Decerto devo ter subestimado a grandeza de Gal. Estive, sempre, ciente da mansidão que em mim sempre habitou, mas jamais cogitei que conseguiria crescer cada vez mais. Nas revisitas incessantes, nas criações das trilhas, na psicodelia sessentista, nos sonhos dos ao vivos, ao sentar olhando o mar ouvindo Folhetim… a cada dia, mais que a saudade, Gal tem crescido. Sozinha, ela sempre foi imensa.

Diversas mulheres cabiam em Gal; o Brasil – ou Brasis, plural como tal – coube todo nela. De Tieta, Gabriela, Tigresa, Lily Braun a Maria da Graça, Gaúcha, Gracinha… fa-tal, [vaca] profana, legal, índia, baby, tropicalista, estratosférica, dona de divinas tetas, hippie, doce e bárbara, gata, joão-gilbertiana, roqueira, psicodélica e até um pouco hermética. Melhor: esotérica.

Todos não eram iguais a você, Gal, e graças por não serem. Este mundo não tem cacife para ter, nem de brincadeira, uma segunda Gal Costa. Secretamente, desejo jamais que tenha.

Não adianta nem abandonar, ela é eterna. Ela vive, viverá, sempre. Tamanha voz jamais se cala.

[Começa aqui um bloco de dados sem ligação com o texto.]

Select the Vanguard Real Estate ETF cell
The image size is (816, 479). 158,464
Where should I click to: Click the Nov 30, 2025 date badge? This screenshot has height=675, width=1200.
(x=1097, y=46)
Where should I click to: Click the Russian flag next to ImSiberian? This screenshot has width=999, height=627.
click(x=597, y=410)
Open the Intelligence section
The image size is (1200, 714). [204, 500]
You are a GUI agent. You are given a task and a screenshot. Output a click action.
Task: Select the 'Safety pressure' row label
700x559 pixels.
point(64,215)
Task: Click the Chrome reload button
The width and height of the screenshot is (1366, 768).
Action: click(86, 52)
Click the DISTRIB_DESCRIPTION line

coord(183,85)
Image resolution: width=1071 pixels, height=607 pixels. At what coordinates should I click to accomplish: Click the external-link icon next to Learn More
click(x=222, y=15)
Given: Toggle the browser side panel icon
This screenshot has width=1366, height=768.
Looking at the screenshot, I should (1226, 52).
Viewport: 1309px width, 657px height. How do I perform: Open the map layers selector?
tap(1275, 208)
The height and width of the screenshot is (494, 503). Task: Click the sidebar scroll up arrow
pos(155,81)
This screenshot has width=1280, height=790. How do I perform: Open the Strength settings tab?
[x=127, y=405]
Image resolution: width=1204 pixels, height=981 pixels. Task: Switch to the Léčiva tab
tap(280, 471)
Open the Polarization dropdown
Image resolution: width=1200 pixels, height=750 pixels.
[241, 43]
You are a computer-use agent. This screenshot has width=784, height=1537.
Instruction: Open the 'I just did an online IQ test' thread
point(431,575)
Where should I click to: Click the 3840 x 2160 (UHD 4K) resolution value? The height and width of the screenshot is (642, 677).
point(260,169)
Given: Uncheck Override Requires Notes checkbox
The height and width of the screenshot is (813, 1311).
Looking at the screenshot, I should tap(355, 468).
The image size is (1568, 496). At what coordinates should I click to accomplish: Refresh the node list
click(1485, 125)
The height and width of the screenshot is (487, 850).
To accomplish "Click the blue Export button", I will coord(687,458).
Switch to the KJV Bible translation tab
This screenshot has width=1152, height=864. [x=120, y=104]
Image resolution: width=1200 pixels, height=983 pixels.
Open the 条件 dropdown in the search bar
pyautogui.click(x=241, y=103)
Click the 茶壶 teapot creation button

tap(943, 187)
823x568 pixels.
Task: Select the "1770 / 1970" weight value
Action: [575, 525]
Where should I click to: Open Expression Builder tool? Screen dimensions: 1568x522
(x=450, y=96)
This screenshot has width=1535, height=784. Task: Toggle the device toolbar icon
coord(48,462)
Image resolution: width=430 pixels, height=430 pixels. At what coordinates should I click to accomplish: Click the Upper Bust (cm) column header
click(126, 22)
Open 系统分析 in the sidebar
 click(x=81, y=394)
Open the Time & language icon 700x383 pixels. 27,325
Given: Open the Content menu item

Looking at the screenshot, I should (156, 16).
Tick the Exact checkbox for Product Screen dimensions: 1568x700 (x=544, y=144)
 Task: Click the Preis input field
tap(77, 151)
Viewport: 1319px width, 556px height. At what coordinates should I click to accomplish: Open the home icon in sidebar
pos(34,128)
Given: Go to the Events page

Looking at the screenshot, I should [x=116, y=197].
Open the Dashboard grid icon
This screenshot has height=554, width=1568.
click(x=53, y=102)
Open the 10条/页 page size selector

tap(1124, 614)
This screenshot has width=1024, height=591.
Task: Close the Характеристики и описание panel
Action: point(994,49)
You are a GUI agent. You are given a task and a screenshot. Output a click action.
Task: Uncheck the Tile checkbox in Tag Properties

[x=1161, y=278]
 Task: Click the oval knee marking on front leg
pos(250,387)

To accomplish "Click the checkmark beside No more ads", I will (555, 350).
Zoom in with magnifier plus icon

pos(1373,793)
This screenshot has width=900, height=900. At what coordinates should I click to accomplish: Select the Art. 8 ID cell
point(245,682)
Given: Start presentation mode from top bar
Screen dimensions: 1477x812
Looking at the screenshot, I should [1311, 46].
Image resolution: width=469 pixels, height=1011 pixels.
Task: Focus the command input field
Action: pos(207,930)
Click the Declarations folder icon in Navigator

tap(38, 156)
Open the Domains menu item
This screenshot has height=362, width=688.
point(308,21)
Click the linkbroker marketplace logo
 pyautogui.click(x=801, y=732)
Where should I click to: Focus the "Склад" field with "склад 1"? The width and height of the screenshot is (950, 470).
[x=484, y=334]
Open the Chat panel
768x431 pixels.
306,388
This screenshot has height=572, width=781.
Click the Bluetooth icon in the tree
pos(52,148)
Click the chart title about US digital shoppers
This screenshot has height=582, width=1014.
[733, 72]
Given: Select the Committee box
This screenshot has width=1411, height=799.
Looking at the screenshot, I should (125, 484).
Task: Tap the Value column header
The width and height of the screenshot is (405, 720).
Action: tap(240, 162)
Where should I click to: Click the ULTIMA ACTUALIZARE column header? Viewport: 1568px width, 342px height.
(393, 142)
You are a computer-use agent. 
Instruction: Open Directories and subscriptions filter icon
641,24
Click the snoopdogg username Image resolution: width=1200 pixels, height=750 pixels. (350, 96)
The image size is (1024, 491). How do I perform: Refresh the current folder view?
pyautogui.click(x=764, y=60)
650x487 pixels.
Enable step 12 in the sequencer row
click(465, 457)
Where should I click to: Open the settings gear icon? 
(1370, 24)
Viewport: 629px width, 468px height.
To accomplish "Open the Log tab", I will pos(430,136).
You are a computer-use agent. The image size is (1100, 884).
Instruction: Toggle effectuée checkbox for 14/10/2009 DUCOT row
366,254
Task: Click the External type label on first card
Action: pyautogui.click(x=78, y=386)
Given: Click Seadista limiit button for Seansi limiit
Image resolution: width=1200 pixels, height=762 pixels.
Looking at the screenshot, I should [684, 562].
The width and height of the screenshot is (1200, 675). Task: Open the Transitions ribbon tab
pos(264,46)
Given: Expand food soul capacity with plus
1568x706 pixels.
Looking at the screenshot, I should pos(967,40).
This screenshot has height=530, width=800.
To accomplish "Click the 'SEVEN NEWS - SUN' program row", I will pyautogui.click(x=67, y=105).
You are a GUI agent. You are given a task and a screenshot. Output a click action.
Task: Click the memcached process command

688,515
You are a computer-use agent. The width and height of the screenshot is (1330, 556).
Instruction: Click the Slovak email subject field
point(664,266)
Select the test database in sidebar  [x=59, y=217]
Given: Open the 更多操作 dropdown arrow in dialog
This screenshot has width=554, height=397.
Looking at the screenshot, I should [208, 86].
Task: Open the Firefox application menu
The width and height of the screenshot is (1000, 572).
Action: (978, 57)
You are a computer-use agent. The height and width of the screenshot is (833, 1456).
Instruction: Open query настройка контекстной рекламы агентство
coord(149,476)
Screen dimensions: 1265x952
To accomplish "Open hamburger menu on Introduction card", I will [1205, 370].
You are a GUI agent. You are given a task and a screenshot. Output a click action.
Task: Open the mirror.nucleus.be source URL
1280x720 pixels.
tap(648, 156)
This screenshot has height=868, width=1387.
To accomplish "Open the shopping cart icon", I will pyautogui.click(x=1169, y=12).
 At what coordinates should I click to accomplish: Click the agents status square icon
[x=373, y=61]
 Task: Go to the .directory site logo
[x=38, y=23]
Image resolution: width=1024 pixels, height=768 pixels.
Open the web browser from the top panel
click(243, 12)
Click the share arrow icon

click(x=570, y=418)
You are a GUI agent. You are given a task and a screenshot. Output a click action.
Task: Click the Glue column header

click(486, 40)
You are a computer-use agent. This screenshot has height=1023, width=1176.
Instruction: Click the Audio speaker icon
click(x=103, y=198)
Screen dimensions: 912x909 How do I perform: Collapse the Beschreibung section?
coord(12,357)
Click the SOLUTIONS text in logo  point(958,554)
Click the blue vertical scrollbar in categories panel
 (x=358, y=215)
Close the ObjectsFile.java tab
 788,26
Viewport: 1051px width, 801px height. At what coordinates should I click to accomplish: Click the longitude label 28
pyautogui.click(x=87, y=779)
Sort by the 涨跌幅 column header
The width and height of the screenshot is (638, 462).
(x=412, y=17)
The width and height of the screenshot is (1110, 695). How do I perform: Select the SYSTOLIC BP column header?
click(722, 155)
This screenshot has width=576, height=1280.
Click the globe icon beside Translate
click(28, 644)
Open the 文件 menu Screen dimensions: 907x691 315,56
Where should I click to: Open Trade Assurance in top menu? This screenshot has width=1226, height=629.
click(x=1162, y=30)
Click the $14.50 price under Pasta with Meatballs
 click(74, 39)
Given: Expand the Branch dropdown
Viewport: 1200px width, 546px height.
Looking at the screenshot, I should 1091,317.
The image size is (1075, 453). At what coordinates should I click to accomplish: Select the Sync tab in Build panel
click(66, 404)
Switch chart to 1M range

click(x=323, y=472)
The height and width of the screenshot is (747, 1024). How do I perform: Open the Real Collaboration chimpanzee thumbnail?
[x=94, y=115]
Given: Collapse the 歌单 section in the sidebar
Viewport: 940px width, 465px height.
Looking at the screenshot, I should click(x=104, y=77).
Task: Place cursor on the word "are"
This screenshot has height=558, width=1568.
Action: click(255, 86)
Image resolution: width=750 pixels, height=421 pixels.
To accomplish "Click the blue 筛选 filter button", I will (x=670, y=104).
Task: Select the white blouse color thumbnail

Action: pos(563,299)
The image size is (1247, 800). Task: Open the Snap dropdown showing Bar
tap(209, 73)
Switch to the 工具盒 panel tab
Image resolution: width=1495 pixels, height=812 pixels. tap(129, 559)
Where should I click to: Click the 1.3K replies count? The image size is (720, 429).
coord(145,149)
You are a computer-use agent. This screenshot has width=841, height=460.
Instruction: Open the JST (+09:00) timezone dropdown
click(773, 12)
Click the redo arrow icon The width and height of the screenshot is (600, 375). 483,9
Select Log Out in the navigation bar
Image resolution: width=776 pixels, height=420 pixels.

Mesmo ainda que paire este desamparo melancólico em pensar na ausência e na interrupção abrupta de tantos desejos pro futuro, o amargor de ficarem as canções e ela partir, quero prevalecer o carnaval fora de época, o carisma em sempre cantar sorrindo, o tailleur cintilante ou a mesma blusa preta e branca, o balancê embarcado no bloco do prazer. Com o som de guitarras elétricas perdendo para as cordas vocais divinas-maravilhosas, espero a felicidade de tê-la girando na vitrola eternamente. Preciso respeitar minhas lágrimas, mas muito mais minha risada, que neste tempo tem sido tão escassa.

Como iniciado, não direi nada no pretérito, e por isso não finalizo dizendo-lhe “foi” um prazer; é. É, e sempre será, um prazer, Gracinha.